(Work to do)
1 - In the given text, why did the party say that any candidate who joins a debate it hasn't sanctioned will be barred from its later sanctioned debates?
2 - Rewrite the records starting at the line with "Show the table" and ending at the line with "tap(557, 150)", putting "screen assistant" in place of "GUI agent" and leaving everything else as it is.

---- Given text

2016 Presidential Debate Schedule: Republicans Roll Out Dates

One of the most interesting nuggets of the schedule is that no state gets more than one sanctioned debate. | Getty
One of the most interesting nuggets of the schedule is that no state gets more than one sanctioned debate. | Getty

The Republican National Committee announced Friday that it will sanction at least nine presidential primary debates, starting this August in Ohio and continuing through March 2016, with the potential to add three more.

The schedule, obtained first by POLITICO, was rolled out at the RNC’s winter meeting here.

A committee within the RNC and top staffers have been working for nearly a year on an effort to cut the number of debates roughly in half from the 20 held during the 2012 cycle. There have been high-level conversations between party leaders and executives at the nation’s broadcast and cable channels.

To give their push to control the debate process teeth, the party announced Friday that any candidate who participates in a debate that isn’t sanctioned by the RNC will not be allowed to participate in any more sanctioned debates. A question clouding the effort has been whether media organizations and cash-strapped candidates desperate for free airtime would go forward with unofficial debates, undercutting the whole process. But the stiffness of the penalty will probably deter such behavior.

--------
---- Data supplied

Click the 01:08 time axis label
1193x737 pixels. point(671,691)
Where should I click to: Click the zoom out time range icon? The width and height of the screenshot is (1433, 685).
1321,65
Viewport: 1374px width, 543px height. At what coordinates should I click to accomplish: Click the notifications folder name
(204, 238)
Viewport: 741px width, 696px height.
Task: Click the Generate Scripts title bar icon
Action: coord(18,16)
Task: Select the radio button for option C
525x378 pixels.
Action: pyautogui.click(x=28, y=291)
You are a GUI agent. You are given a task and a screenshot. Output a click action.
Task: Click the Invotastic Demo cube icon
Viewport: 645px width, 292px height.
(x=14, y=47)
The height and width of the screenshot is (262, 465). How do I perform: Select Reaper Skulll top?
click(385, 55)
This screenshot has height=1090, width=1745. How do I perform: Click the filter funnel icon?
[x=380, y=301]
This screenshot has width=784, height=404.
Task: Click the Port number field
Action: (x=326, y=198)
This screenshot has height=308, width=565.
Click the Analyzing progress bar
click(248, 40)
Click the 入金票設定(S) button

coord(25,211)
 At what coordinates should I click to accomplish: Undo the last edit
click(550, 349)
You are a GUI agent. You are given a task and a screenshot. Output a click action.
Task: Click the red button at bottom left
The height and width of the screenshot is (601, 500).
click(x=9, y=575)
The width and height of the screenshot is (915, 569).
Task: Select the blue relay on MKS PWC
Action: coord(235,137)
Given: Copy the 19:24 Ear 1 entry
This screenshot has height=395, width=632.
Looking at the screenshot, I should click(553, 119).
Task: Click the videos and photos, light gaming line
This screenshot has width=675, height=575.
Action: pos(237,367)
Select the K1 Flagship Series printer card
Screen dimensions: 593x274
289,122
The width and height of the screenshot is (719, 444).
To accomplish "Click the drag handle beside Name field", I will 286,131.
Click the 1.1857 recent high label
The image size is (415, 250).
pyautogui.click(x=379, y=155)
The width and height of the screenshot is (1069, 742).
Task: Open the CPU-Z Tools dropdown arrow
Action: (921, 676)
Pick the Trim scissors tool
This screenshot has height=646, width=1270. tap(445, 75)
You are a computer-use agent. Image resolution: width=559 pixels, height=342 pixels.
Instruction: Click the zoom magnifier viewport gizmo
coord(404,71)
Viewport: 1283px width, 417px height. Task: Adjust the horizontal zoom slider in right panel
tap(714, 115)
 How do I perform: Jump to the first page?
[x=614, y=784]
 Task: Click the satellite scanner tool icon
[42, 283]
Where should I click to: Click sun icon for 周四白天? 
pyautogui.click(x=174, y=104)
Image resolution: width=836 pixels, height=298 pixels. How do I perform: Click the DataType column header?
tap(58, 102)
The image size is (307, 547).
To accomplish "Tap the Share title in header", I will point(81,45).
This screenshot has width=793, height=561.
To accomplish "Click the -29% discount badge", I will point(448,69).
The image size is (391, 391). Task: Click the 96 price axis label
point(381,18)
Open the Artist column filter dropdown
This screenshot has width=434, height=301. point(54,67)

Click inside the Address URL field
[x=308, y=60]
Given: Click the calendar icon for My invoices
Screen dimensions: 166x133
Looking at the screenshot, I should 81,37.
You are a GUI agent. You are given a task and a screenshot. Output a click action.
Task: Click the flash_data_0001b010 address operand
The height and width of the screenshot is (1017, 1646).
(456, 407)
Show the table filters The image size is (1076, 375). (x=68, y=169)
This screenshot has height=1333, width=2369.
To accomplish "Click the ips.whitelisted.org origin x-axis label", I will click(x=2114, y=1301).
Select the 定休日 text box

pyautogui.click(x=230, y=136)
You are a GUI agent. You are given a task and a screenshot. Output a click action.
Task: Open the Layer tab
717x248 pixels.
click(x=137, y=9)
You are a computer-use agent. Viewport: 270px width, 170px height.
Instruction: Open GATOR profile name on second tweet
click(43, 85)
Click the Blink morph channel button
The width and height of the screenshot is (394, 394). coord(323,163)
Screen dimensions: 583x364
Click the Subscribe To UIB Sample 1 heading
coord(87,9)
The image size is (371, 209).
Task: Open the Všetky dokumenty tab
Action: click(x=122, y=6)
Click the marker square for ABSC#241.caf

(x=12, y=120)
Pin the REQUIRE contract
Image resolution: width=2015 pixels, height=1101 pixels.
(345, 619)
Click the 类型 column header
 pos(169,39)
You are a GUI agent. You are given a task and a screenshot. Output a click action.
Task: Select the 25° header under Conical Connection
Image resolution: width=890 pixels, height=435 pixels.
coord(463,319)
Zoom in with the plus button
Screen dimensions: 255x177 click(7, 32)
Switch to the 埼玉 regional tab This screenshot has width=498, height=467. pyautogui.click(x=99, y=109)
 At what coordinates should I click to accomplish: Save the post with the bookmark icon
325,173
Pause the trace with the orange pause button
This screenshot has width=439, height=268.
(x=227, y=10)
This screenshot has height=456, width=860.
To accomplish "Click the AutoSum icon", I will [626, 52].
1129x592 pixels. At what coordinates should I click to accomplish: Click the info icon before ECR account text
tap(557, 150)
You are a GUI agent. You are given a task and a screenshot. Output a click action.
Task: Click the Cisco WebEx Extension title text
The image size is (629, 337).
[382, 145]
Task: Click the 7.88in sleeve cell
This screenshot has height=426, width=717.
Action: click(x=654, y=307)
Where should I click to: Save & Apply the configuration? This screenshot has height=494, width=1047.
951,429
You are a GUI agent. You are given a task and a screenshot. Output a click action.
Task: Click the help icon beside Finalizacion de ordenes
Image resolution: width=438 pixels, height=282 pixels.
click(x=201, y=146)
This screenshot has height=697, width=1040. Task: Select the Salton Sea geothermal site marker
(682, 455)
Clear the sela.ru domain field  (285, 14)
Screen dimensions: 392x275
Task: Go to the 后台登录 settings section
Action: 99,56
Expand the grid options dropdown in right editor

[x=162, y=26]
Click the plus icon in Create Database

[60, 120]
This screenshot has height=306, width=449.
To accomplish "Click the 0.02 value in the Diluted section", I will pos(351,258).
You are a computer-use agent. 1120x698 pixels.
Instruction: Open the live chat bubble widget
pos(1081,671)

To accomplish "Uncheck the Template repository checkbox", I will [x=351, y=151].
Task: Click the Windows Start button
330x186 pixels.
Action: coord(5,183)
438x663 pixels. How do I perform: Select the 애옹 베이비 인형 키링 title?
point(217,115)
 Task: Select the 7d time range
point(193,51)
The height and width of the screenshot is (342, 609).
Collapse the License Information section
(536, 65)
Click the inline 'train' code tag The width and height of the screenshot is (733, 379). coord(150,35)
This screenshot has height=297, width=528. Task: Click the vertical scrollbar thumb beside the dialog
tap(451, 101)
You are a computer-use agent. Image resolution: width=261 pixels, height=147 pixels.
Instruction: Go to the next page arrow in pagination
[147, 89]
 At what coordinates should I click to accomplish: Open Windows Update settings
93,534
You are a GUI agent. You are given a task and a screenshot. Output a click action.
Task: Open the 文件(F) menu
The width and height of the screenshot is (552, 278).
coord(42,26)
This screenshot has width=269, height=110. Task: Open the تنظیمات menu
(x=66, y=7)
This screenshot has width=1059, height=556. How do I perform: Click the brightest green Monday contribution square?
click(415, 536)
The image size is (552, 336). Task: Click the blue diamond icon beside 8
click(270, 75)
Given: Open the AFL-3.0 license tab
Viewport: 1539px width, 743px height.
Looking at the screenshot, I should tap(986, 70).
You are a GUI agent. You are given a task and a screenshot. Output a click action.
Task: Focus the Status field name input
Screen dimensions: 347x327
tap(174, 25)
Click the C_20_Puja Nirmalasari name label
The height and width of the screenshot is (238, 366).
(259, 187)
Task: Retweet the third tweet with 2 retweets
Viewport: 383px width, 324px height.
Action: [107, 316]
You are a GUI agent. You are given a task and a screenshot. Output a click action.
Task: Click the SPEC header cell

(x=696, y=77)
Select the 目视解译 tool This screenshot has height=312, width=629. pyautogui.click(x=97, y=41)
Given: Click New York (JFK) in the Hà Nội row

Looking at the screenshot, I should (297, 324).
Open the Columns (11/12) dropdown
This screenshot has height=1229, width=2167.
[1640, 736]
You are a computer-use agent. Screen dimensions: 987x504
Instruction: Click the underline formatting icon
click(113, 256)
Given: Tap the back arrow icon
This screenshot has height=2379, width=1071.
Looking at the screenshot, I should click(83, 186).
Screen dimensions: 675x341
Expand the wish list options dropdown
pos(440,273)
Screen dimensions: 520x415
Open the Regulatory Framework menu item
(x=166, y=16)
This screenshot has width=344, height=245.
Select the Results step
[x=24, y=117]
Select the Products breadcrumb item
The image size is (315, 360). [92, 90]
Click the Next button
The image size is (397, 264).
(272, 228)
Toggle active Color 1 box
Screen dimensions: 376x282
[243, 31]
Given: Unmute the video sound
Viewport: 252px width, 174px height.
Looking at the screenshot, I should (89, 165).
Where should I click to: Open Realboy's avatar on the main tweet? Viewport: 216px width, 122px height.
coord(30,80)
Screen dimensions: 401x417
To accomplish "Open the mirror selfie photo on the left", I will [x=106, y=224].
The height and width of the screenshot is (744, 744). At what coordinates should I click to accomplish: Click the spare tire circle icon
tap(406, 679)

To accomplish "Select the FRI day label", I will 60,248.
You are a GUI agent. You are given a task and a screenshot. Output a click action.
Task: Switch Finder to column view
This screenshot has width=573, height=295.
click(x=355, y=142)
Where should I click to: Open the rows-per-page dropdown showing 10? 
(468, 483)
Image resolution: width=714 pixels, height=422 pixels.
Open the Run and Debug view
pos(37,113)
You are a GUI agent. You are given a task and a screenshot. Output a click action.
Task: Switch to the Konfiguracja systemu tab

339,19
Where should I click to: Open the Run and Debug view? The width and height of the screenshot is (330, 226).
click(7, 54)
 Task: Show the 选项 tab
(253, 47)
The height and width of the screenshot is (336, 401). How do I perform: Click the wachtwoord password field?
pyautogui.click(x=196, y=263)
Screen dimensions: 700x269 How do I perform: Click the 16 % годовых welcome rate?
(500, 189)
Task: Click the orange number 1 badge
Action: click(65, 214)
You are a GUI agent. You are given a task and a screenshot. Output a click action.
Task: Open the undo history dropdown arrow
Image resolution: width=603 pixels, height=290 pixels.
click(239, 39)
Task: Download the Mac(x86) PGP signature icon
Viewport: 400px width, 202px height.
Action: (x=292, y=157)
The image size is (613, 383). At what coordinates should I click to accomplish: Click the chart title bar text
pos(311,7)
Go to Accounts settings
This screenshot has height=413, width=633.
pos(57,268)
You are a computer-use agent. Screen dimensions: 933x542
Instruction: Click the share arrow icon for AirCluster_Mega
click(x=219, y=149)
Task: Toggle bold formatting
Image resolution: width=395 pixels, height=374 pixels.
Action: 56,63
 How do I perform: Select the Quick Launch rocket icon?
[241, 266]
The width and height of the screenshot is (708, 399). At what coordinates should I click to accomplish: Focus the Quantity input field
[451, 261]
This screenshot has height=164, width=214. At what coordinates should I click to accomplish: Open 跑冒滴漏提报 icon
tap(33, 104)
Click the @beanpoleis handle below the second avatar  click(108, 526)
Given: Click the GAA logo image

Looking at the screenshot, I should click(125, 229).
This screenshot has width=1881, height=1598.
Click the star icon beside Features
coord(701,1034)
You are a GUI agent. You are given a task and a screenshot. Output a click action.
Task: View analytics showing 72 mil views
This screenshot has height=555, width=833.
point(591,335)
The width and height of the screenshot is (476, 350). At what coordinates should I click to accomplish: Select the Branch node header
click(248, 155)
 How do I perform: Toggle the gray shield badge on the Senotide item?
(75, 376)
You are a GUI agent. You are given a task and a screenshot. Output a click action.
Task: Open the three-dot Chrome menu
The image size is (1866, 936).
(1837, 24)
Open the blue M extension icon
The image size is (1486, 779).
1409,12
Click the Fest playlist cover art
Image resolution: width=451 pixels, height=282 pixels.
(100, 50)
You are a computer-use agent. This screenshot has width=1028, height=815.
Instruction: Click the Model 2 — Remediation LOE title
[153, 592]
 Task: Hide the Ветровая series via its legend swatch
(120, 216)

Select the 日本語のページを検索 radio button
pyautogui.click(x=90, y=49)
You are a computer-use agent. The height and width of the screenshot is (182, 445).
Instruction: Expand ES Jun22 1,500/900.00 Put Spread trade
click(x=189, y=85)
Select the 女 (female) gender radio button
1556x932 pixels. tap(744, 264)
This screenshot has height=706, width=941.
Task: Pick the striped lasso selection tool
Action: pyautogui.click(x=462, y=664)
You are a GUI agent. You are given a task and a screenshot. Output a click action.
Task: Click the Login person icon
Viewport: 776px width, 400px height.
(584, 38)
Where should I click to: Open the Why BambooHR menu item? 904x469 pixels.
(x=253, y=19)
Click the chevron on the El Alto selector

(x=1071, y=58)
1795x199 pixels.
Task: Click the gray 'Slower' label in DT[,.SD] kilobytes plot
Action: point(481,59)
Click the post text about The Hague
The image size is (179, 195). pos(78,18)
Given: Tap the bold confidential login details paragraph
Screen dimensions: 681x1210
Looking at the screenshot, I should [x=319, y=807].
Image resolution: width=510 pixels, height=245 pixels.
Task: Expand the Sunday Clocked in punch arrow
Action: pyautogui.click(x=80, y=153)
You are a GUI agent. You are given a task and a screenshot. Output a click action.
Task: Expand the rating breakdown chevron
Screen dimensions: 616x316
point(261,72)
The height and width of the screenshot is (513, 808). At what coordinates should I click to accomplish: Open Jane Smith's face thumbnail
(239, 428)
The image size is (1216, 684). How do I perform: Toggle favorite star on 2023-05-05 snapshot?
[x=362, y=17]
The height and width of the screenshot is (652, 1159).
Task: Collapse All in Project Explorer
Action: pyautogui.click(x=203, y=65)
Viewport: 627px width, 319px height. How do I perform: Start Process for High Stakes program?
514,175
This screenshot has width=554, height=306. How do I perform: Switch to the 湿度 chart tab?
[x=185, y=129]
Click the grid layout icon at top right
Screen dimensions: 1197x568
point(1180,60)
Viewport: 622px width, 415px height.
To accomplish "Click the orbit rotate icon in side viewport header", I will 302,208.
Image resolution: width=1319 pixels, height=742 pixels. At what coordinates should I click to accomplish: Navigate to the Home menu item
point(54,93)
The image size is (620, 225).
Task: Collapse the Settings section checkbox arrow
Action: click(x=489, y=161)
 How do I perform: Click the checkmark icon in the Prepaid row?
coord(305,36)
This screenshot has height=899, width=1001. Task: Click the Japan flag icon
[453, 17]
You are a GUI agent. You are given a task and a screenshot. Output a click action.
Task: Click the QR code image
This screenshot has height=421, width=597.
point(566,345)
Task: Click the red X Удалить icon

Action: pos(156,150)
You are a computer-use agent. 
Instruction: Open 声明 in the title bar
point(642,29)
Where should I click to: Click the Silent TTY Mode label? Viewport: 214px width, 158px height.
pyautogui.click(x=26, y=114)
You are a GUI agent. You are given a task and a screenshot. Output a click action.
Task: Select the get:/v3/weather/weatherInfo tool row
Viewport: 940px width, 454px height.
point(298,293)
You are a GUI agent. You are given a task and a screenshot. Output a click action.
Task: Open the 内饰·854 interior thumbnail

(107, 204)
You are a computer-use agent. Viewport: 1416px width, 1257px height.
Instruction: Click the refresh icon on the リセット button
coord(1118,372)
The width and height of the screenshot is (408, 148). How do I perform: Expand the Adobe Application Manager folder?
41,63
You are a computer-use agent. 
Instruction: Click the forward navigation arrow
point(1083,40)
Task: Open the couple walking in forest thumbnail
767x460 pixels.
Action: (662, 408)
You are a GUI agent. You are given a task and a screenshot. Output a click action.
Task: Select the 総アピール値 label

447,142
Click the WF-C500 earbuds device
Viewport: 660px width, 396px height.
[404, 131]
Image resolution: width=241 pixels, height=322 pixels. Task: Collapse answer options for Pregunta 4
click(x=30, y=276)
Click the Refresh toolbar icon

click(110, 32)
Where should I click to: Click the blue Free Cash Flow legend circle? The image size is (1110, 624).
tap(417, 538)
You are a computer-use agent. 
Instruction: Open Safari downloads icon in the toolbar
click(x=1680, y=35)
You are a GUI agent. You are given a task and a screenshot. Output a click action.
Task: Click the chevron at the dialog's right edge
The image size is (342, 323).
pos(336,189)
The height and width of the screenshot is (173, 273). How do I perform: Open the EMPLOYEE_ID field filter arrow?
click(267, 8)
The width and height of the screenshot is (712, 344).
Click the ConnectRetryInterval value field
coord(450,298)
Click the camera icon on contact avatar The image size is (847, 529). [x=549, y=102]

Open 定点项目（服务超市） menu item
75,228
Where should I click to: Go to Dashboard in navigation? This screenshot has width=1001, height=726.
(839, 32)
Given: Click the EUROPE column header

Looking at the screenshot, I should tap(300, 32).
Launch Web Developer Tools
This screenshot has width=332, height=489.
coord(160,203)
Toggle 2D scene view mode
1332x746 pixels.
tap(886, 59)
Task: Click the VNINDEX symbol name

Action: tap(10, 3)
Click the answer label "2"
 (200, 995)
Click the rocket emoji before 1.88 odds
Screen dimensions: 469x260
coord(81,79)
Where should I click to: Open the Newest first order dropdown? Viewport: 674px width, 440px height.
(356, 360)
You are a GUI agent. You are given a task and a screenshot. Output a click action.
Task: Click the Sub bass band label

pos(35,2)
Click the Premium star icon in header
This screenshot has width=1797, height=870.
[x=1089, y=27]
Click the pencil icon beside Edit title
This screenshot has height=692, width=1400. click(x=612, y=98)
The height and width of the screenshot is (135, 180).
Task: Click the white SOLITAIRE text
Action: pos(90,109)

--------

(Answers below)
1 - The party announced that rule to give teeth to its push to control the debate process.

2 -
Show the table filters The image size is (1076, 375). (x=68, y=169)
This screenshot has height=1333, width=2369.
To accomplish "Click the ips.whitelisted.org origin x-axis label", I will click(x=2114, y=1301).
Select the 定休日 text box

pyautogui.click(x=230, y=136)
You are a screen assistant. You are given a task and a screenshot. Output a click action.
Task: Open the Layer tab
717x248 pixels.
click(x=137, y=9)
You are a computer-use agent. Viewport: 270px width, 170px height.
Instruction: Open GATOR profile name on second tweet
click(43, 85)
Click the Blink morph channel button
The width and height of the screenshot is (394, 394). coord(323,163)
Screen dimensions: 583x364
Click the Subscribe To UIB Sample 1 heading
coord(87,9)
The image size is (371, 209).
Task: Open the Všetky dokumenty tab
Action: click(x=122, y=6)
Click the marker square for ABSC#241.caf

(x=12, y=120)
Pin the REQUIRE contract
Image resolution: width=2015 pixels, height=1101 pixels.
(345, 619)
Click the 类型 column header
 pos(169,39)
You are a screen assistant. You are given a task and a screenshot. Output a click action.
Task: Select the 25° header under Conical Connection
Image resolution: width=890 pixels, height=435 pixels.
coord(463,319)
Zoom in with the plus button
Screen dimensions: 255x177 click(7, 32)
Switch to the 埼玉 regional tab This screenshot has width=498, height=467. pyautogui.click(x=99, y=109)
 At what coordinates should I click to accomplish: Save the post with the bookmark icon
325,173
Pause the trace with the orange pause button
This screenshot has width=439, height=268.
(x=227, y=10)
This screenshot has height=456, width=860.
To accomplish "Click the AutoSum icon", I will [626, 52].
1129x592 pixels. At what coordinates should I click to accomplish: Click the info icon before ECR account text
tap(557, 150)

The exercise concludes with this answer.